Exercise instructions: Although the records contain pictures, print none of them; print exactly the lines from the one with "You are a GUI" through the last line.

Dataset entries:

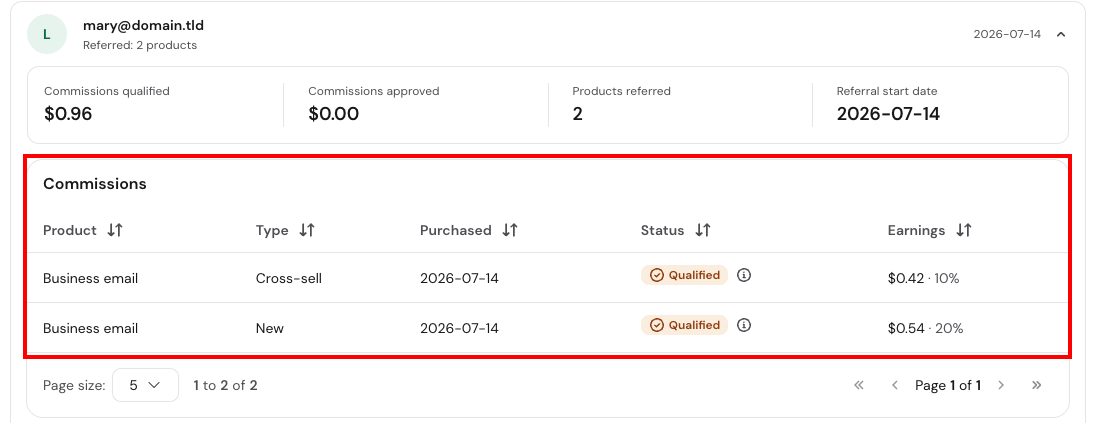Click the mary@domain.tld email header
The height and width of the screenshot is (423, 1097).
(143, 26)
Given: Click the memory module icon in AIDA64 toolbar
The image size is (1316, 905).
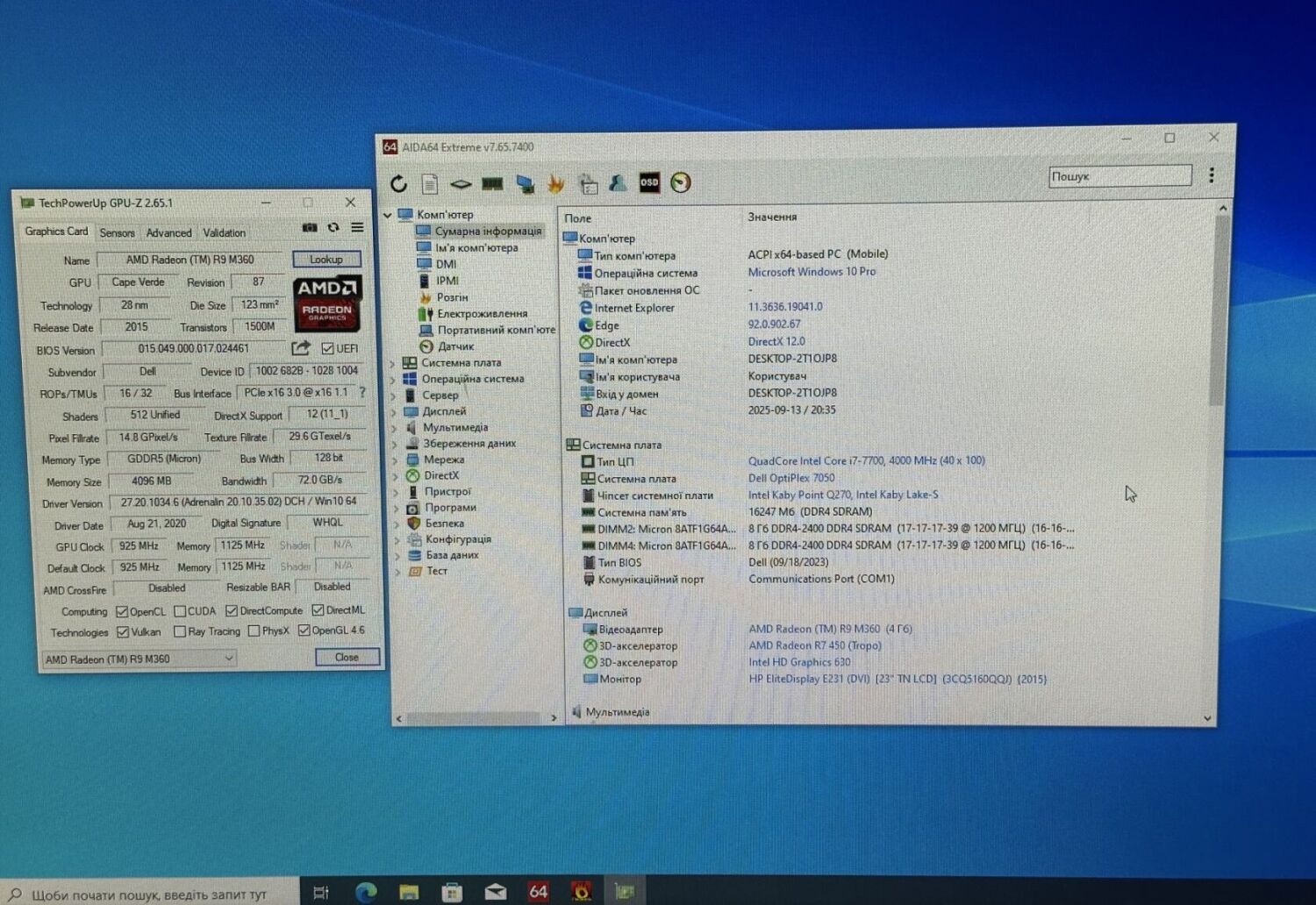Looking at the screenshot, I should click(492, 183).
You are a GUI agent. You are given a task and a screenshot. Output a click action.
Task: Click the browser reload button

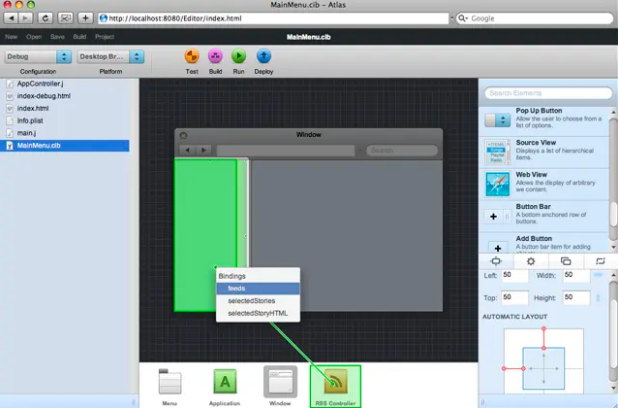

Answer to this exercise:
You are a GUI agent. You are given a task and a screenshot. Output a click action.
Task: Click the browser reload button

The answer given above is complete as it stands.